- WHAT TO DO: Switch each "icon" to "symbol" in the part that opens with the line containing "The width and height of the screenshot is (628, 662)." and closes with the last line, and return only those lines with nothing else changed.

- SUPPLIED DATA:
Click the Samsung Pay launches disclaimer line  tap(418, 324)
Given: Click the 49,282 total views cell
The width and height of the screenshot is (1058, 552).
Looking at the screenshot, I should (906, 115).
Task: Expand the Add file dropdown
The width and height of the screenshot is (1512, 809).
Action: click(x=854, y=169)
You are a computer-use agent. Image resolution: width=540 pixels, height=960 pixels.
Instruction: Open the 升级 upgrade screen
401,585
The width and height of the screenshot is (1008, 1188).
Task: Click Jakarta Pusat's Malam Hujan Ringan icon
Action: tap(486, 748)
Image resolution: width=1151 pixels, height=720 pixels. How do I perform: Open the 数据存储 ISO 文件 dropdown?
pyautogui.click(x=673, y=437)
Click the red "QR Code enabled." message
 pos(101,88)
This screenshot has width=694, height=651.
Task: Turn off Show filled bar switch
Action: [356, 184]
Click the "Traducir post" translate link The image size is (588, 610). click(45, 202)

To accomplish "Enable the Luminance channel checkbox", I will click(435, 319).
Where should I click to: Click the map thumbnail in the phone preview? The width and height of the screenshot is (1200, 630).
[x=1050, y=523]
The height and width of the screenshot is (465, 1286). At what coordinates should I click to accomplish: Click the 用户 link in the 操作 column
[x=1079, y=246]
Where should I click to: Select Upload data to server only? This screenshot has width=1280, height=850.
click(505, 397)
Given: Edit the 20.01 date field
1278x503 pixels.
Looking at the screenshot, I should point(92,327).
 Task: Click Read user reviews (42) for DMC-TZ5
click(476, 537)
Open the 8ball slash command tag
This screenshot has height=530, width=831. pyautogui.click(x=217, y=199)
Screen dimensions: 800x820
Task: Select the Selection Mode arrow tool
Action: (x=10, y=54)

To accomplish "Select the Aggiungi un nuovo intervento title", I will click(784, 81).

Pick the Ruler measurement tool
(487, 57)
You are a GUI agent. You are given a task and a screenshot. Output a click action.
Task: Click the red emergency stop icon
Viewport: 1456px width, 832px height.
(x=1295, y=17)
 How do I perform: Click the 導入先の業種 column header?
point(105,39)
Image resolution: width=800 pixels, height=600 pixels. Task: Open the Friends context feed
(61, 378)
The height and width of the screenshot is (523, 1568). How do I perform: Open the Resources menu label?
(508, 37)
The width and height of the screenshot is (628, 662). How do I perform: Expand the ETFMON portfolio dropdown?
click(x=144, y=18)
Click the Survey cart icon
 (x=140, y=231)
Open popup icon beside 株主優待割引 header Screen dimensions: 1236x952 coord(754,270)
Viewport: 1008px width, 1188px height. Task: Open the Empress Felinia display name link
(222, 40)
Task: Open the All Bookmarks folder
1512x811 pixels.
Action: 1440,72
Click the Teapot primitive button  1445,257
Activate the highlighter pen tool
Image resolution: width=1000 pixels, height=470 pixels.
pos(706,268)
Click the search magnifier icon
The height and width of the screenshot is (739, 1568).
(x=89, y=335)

- ANSWER:
The width and height of the screenshot is (628, 662). How do I perform: Expand the ETFMON portfolio dropdown?
click(x=144, y=18)
Click the Survey cart symbol
 (x=140, y=231)
Open popup symbol beside 株主優待割引 header Screen dimensions: 1236x952 coord(754,270)
Viewport: 1008px width, 1188px height. Task: Open the Empress Felinia display name link
(222, 40)
Task: Open the All Bookmarks folder
1512x811 pixels.
Action: 1440,72
Click the Teapot primitive button  1445,257
Activate the highlighter pen tool
Image resolution: width=1000 pixels, height=470 pixels.
pos(706,268)
Click the search magnifier symbol
The height and width of the screenshot is (739, 1568).
(x=89, y=335)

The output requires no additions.